INFORMATION SUPPLIED Start Marker

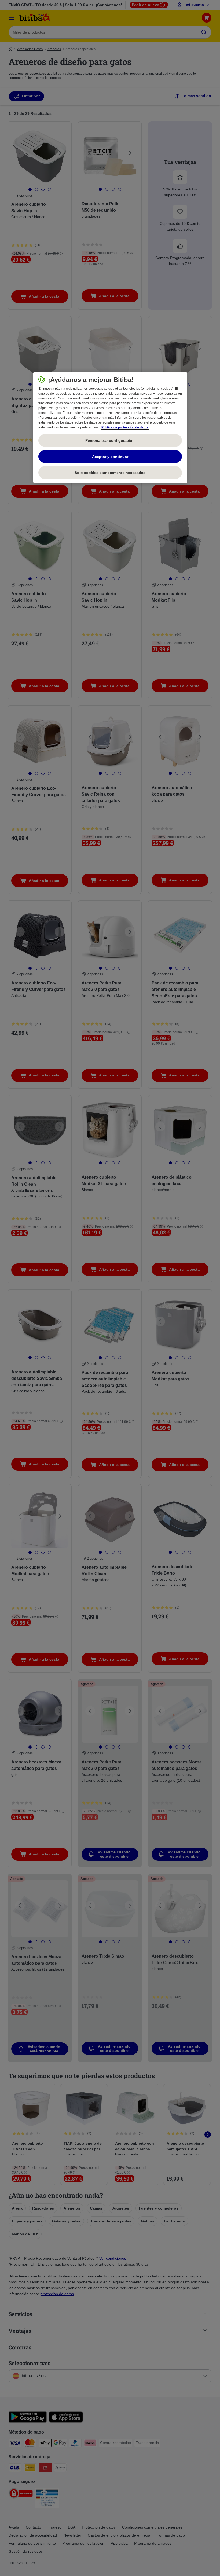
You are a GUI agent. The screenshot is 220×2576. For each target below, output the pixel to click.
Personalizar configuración (110, 440)
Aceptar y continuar (110, 456)
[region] (110, 427)
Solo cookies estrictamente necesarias (110, 473)
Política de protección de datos (124, 427)
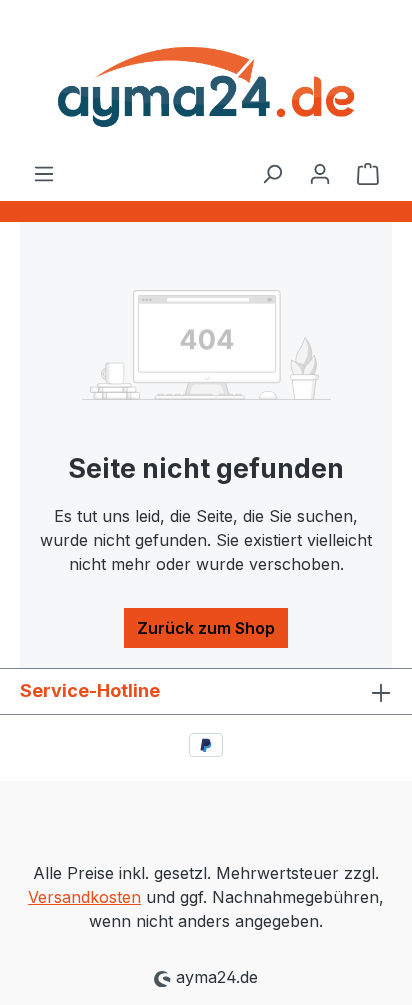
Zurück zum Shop (206, 628)
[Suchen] (272, 173)
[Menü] (44, 173)
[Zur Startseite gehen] (206, 80)
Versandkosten (84, 897)
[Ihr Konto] (320, 173)
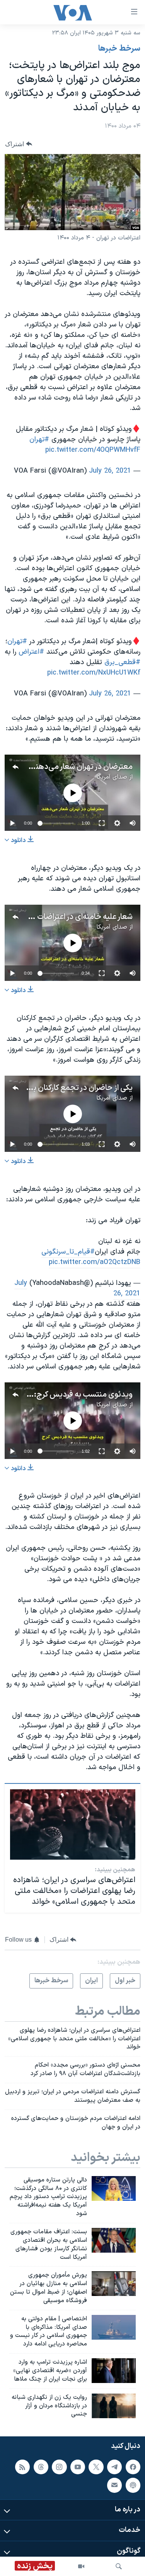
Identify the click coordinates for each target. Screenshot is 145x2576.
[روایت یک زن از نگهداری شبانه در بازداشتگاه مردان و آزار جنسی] (114, 2405)
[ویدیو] (81, 2566)
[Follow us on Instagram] (59, 2467)
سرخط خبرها (119, 49)
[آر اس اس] (22, 2467)
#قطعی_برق (122, 662)
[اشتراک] (114, 2485)
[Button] (18, 144)
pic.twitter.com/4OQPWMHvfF (92, 450)
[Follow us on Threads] (41, 2467)
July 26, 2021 (110, 471)
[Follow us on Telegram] (114, 2467)
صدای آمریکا (111, 777)
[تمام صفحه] (101, 823)
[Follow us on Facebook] (133, 2467)
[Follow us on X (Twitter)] (96, 2467)
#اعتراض (31, 652)
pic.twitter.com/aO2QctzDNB (94, 1262)
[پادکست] (133, 2485)
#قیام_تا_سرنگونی (68, 1252)
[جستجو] (118, 2566)
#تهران (39, 439)
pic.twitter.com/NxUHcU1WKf (93, 673)
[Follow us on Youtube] (77, 2467)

INFORMATION SUPPLIED End Marker

The number of lines above where the word "each" occurs, and only that number, is the answer.

• **SOLUTION FOR THIS EXERCISE**: 2